DATA SHOWN:
<<<<
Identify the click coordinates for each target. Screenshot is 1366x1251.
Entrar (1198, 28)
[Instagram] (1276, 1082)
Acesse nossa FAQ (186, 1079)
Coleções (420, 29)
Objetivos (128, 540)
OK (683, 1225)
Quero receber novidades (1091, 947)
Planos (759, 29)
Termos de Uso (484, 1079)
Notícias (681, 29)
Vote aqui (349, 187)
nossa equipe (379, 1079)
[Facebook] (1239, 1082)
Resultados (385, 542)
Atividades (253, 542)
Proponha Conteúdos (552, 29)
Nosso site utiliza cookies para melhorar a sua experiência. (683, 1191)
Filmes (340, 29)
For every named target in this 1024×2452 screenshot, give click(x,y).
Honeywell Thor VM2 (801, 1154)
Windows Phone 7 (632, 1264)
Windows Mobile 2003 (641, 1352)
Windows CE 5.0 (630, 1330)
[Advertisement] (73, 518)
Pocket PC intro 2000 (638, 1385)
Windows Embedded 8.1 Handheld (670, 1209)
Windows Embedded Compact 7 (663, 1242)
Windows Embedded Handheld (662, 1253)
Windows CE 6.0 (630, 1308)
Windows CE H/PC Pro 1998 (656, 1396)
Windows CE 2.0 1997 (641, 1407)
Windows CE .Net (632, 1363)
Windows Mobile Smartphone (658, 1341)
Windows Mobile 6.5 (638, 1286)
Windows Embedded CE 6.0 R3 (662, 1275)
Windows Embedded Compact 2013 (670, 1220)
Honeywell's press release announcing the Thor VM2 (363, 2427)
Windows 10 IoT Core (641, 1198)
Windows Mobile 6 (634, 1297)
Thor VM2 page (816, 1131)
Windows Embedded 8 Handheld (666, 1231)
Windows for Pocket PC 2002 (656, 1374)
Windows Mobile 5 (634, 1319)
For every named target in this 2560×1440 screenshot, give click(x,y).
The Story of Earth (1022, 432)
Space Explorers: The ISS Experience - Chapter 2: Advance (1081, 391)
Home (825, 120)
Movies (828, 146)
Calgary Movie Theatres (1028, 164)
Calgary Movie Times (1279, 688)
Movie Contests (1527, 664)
>>>>
The first line of the entries above and every line after it, up to and including the line with "Atividades (253, 542)", should be set down exactly.

YOUR SOLUTION:
Identify the click coordinates for each target. Screenshot is 1366x1251.
Entrar (1198, 28)
[Instagram] (1276, 1082)
Acesse nossa FAQ (186, 1079)
Coleções (420, 29)
Objetivos (128, 540)
OK (683, 1225)
Quero receber novidades (1091, 947)
Planos (759, 29)
Termos de Uso (484, 1079)
Notícias (681, 29)
Vote aqui (349, 187)
nossa equipe (379, 1079)
[Facebook] (1239, 1082)
Resultados (385, 542)
Atividades (253, 542)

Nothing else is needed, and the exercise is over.